Preparation of chitosan (Ch)

Chitin was firstly extracted via de-mineralization of the crushed shrimp shells according to the published procedure25. Next, the resultant chitin was de-acetylated under alkaline conditions at 100–120 °C for 12 h for removing the acetyl groups26. The produced chitosan was further purified by dissolving it in 2% (w/v) of acetic acid solution followed by filtration, washing and finally dried at 60 °C. The degree of de-acetylation was estimated according to the author’s previous studies via FT-IR and potentiometric titration methods, and recorded 94.4% and 93.15%, respectively27.

Preparation of chitosan-g-citronellal schiff base (Ch-Cit)

Previously purified chitosan (Ch; 0.4 g) was dissolved in 20 ml of 2% acetic acid and stirred at room temperature for 6 h. The resulting viscous solution was filtered through a cheese cloth to remove un-dissolved particles. An accurate 10 ml of ethanol was added to chitosan solution under stirring at room temperature. Next, 5 ml of ethanol containing a definite amount of citronellal (Cit) was added the solution under stirring to have a homogenous solution. This mixture was stirred for 6 h at 80 °C and followed by addition of 100 µl of GA with continuous stirring for 1 h. The formed product was immersed into excess of 1 M of sodium hydroxide solution. The precipitate was filtered and washed with distilled water and ethanol several times to remove un-reacted citronellal, and followed by drying overnight in a vacuum oven at 60 °C. One mole of chitosan reacted with 0.43, 0.85, 1.7, 2.55, 3.4 and 4.25 mol of citronellal, which coded according to their grafting percentage values as Ch-Cit (11.25% G), Ch-Cit (33.25% G), Ch-Cit (46.45% G), Ch-Cit (50.0% G), Ch-Cit (56.25% G) and Ch-Cit (61.0% G), respectively.
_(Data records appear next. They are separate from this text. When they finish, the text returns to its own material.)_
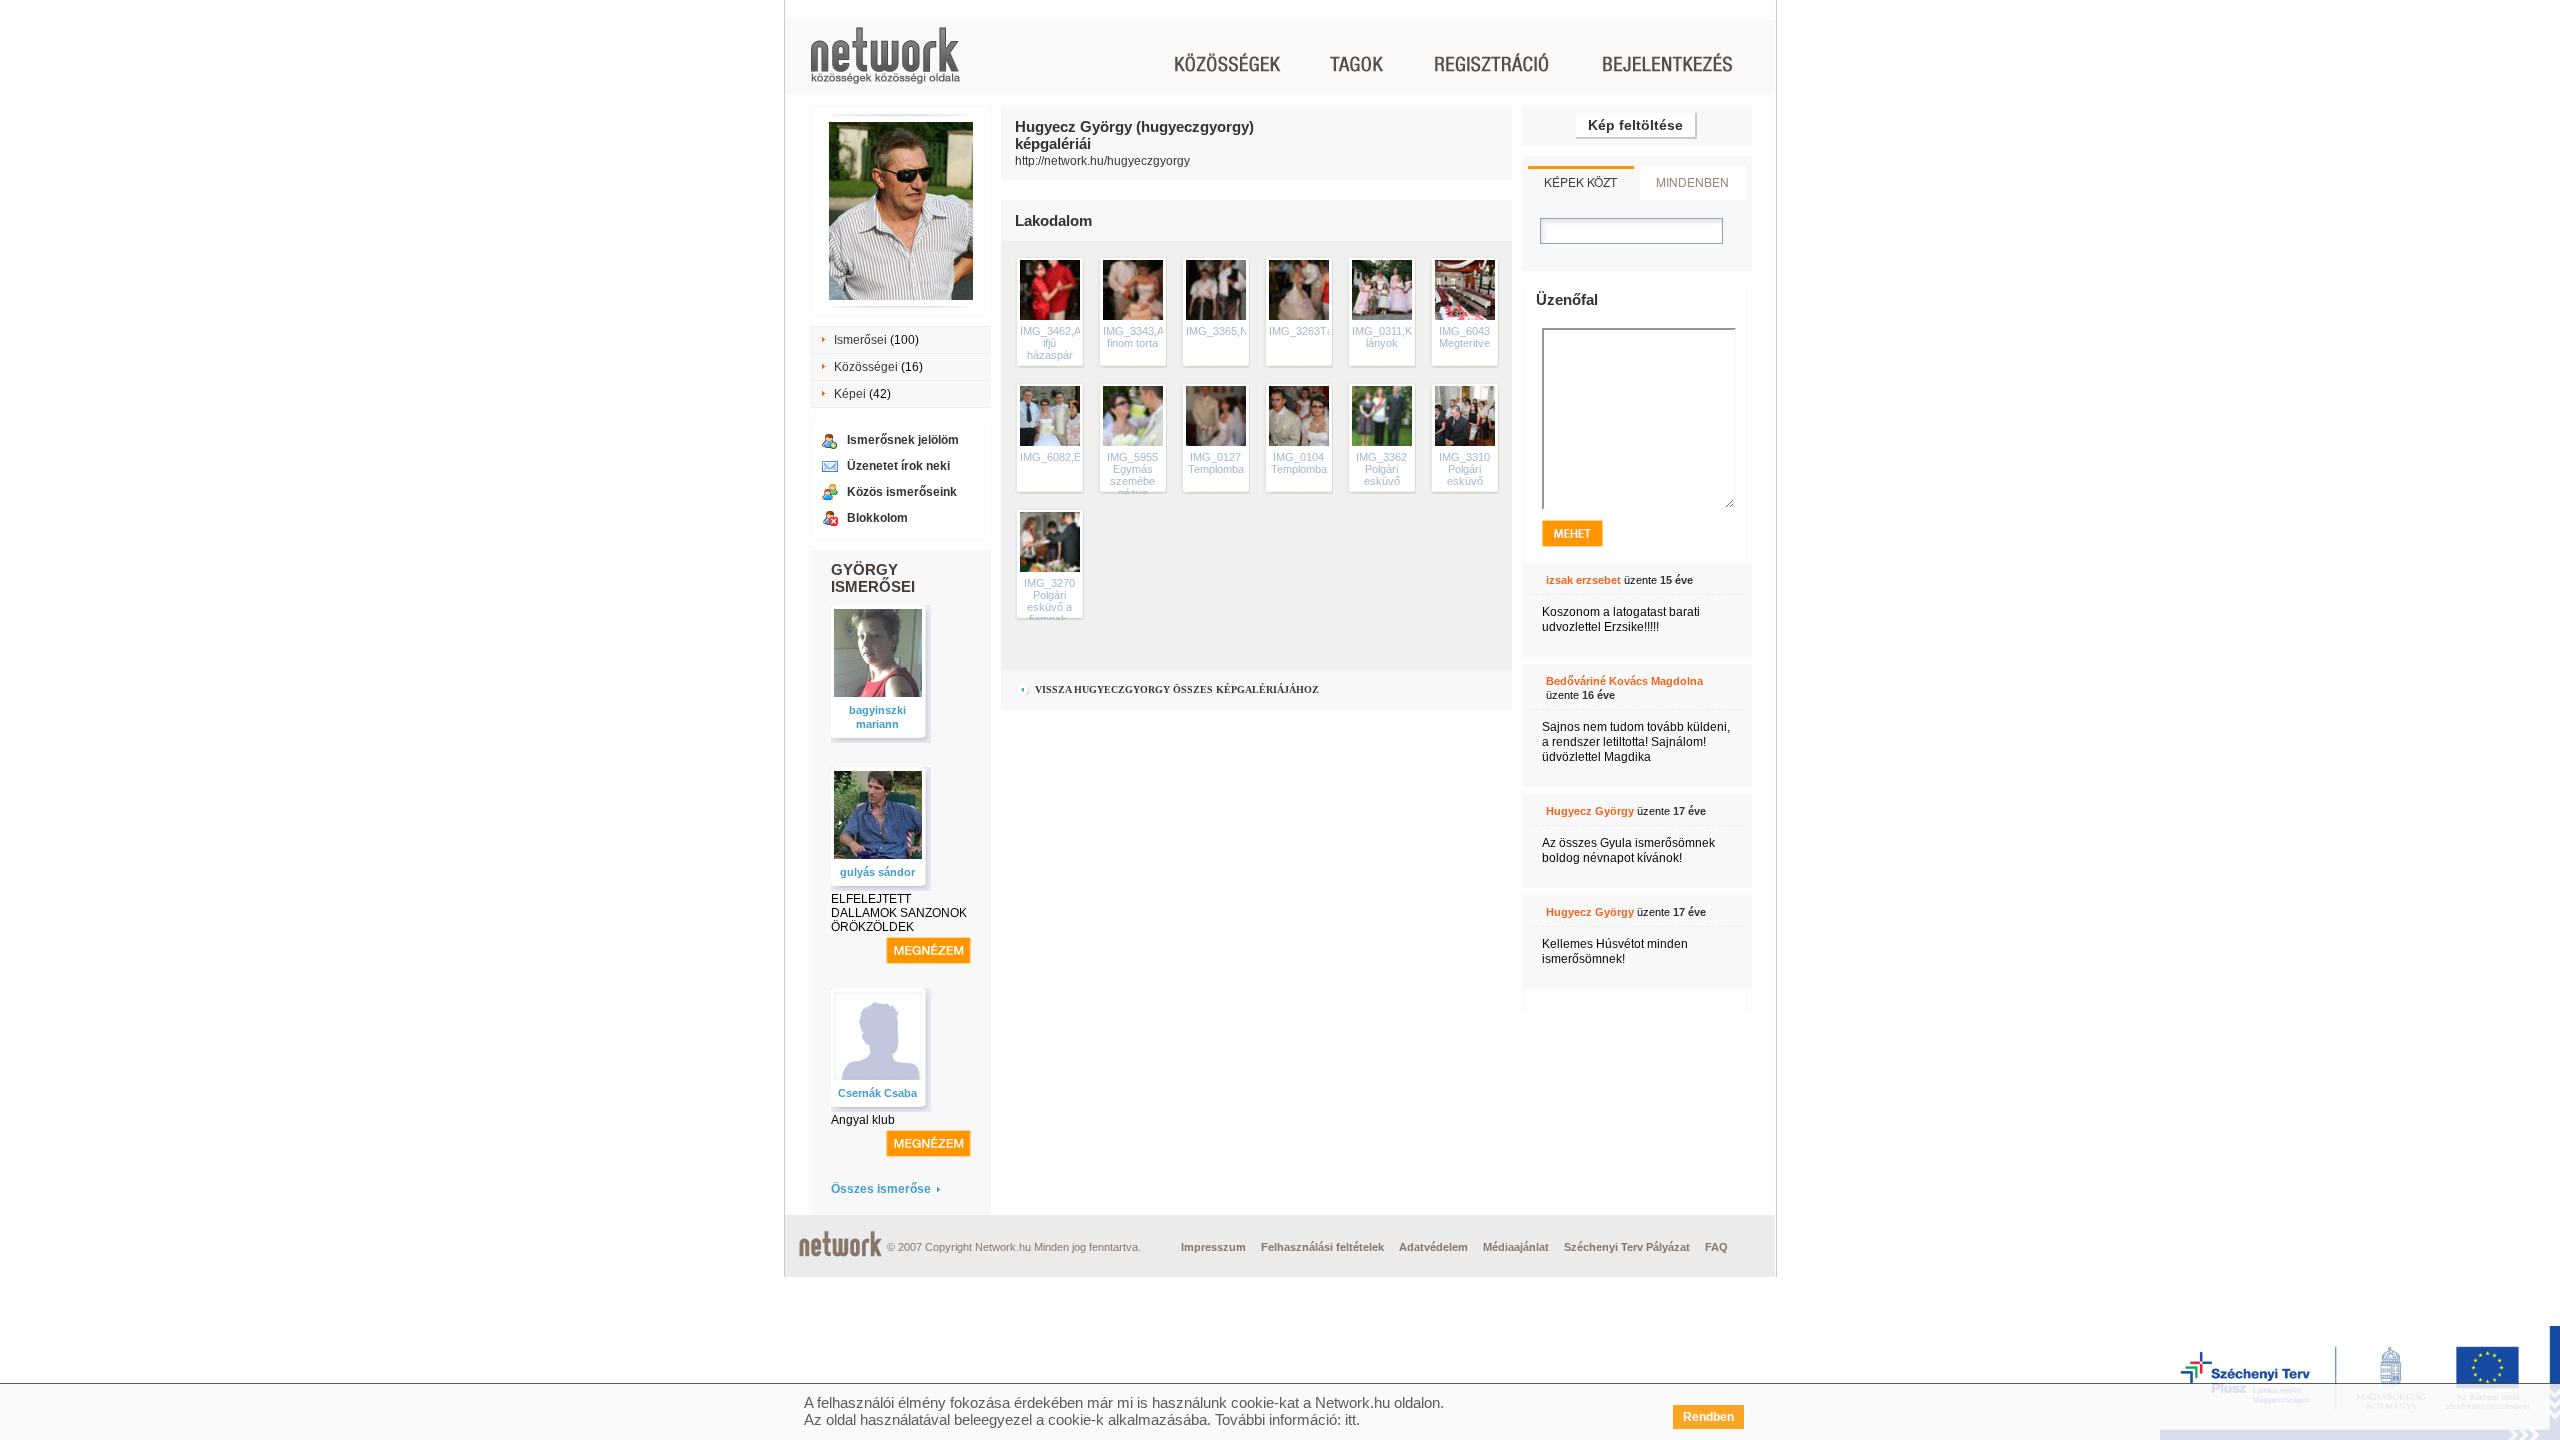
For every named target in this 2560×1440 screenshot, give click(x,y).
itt (1350, 1419)
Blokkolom (877, 518)
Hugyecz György (1590, 811)
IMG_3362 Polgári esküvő (1381, 469)
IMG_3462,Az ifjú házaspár (1053, 343)
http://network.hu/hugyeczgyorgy (1102, 161)
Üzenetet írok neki (898, 466)
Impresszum (1213, 1247)
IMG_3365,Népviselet (1238, 331)
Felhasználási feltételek (1322, 1247)
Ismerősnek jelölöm (903, 440)
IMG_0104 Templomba (1299, 463)
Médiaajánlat (1516, 1247)
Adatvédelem (1433, 1247)
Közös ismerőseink (902, 492)
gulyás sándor (877, 872)
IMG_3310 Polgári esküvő (1464, 469)
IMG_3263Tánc (1307, 331)
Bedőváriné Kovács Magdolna (1624, 681)
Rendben (1708, 1417)
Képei (850, 394)
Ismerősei (860, 340)
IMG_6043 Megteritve (1464, 337)
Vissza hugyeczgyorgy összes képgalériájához (1175, 689)
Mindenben (1692, 181)
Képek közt (1580, 181)
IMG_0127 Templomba (1216, 463)
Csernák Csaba (877, 1093)
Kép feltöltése (1635, 125)
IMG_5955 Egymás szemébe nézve (1132, 475)
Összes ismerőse (881, 1189)
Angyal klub (863, 1120)
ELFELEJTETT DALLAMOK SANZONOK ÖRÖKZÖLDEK (899, 913)
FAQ (1716, 1247)
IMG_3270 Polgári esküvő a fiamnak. (1049, 601)
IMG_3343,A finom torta (1133, 337)
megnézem (928, 950)
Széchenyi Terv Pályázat (1627, 1247)
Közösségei (866, 367)
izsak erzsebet (1583, 580)
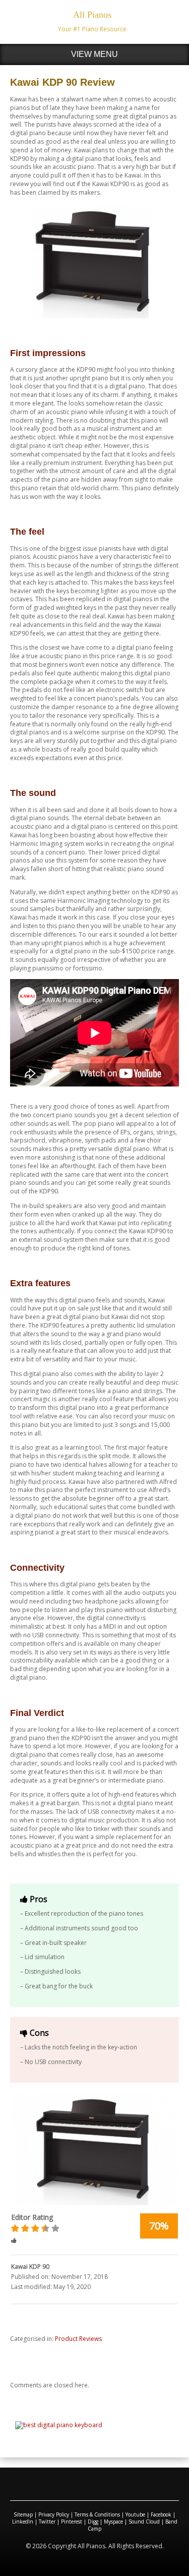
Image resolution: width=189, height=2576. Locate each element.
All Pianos (92, 15)
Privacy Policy (53, 2514)
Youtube (135, 2514)
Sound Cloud (144, 2521)
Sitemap (23, 2514)
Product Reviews (78, 2338)
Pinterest (71, 2521)
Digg (93, 2521)
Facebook (161, 2514)
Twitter (47, 2521)
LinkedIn (22, 2521)
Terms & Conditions (97, 2514)
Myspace (113, 2521)
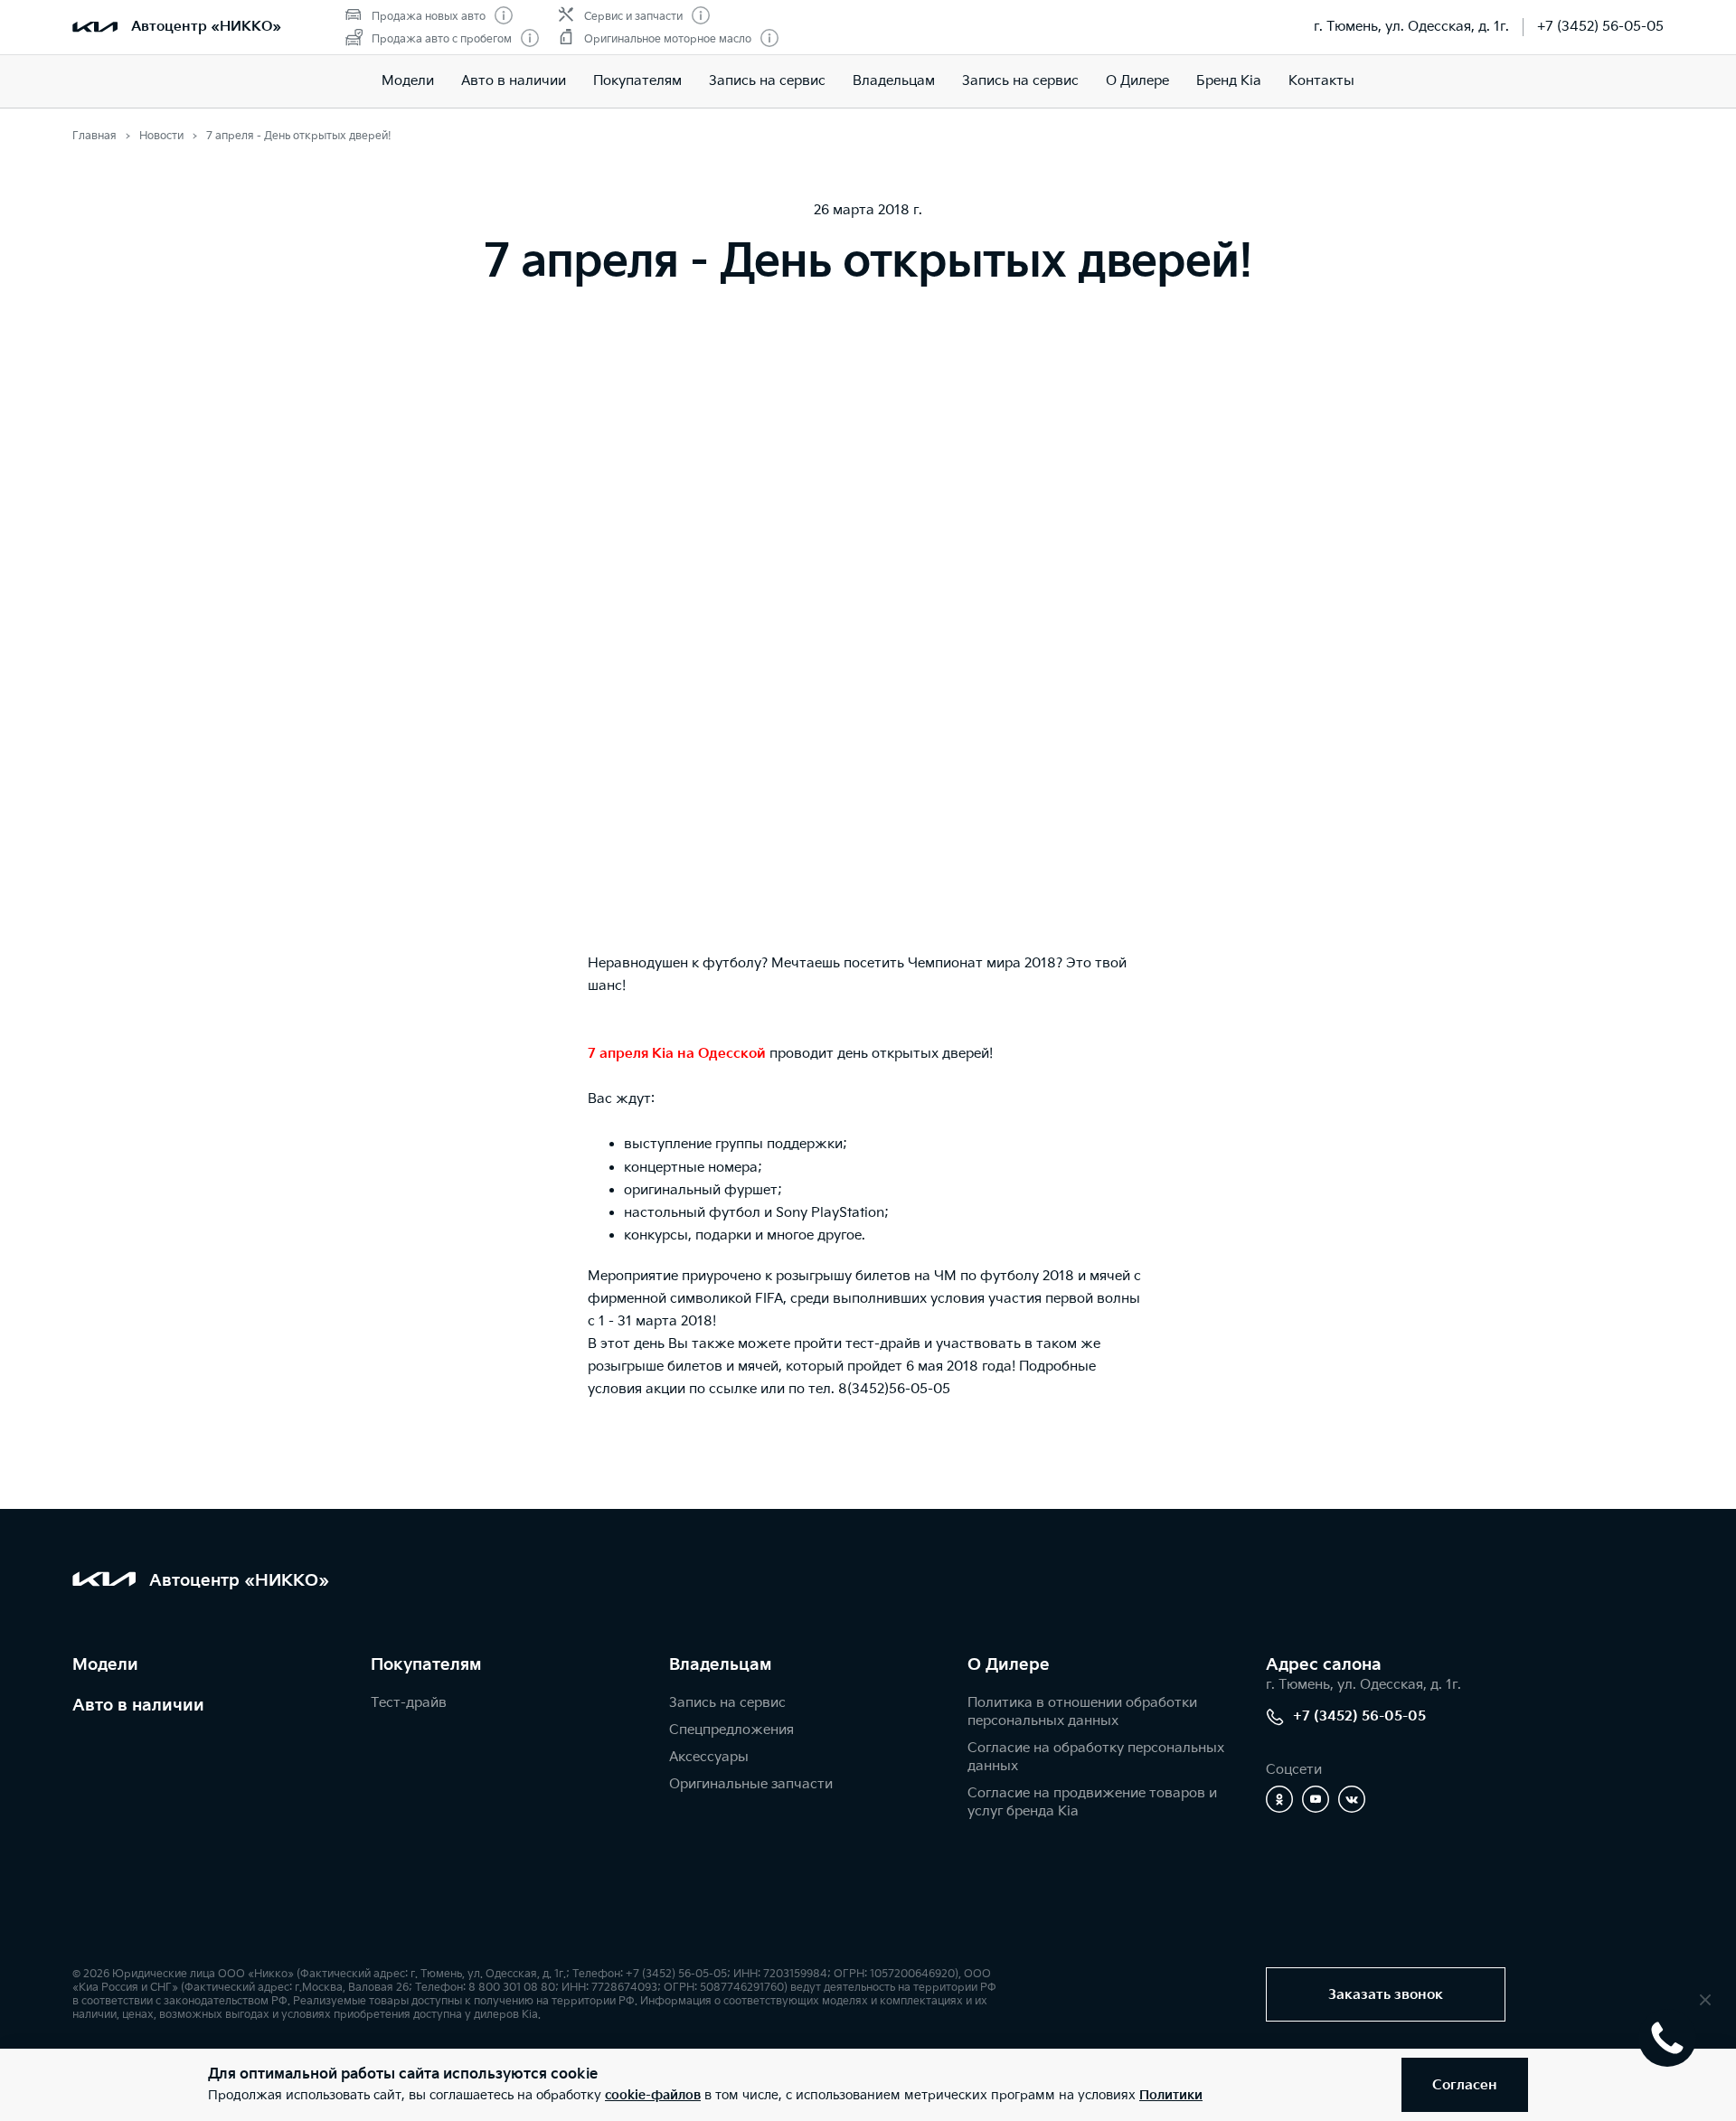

A schematic representation for the preparation chitosan-g-citronellal schiff base (Ch-Cit) was depicted in Fig. 1. The grafting percentage (G%) of citronellal onto chitosan backbone was calculated according to the following equation28.

$${\text{G}}(\% ) = \frac{{{{{\text{W}}_{1}} - {{\text{W}}_{0}}} }}{{{\text{W}}_{0} }} \times 100, $$
(1)

where, W0 and W1 represent weights of chitosan and chitosan-g-citronellal schiff base, respectively.

Figure 1
figure 1

Proposed mechanism for the synthesis of chitosan-g-citronellal schiff base (Ch-Cit).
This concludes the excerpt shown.